He said he was arrested and taken to a police station, where he was undressed and photograph­ed.

“When I resisted, they started slapping me,” said Mr Baloch, 24, who has been living in an undisclose­d location provided by police since his release because he said he was afraid for his life.

Mr Baloch, who sought refuge in Germany as a member of a secular separatist movement in Balochista­n, said he struggled to communicat­e because no translator could be found who could speak his native Balochi.

“I calmly told them I cannot drive at all. Neither can I even start a vehicle,” he said.

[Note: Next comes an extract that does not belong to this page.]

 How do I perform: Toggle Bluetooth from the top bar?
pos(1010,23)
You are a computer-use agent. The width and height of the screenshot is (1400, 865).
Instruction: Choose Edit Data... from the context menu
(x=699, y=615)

Mr Baloch was arrested on December 19 in the hours after the attack on a Christmas market in the heart of Berlin in which 12 people were killed.

Police released him 24 hours later, after failing to find evidence of his involvemen­t.

They instead identified rejected Tunisian asylum seeker Anis Amri as the prime suspect.

Amri was shot and killed by Italian police on December 23 after fleeing a manhunt in Germany.

Mr Baloch, a shepherd, said members of his family in the village of Mand in Balochista­n in south-west Pakistan had received threatenin­g phone calls after his arrest.

“Now they all know I fled to Germany, fearful of my life, and that I am claiming asylum here. It leaves my family very vulnerable and there’s nothing I can do to protect them,” he said.

Mr Baloch said he left Pakistan about a year ago, arriving in Germany via Iran, Turkey and Greece, because of death threats he had received for his activism for the Baloch national movement.

“Most of the people I worked with have been arrested and killed. I knew it was a matter of time before they came for me. That’s the reason I came to Germany,” he said.

Mineral-rich Balochista­n province has been plagued for decades by a separatist insurgency and sectarian killings.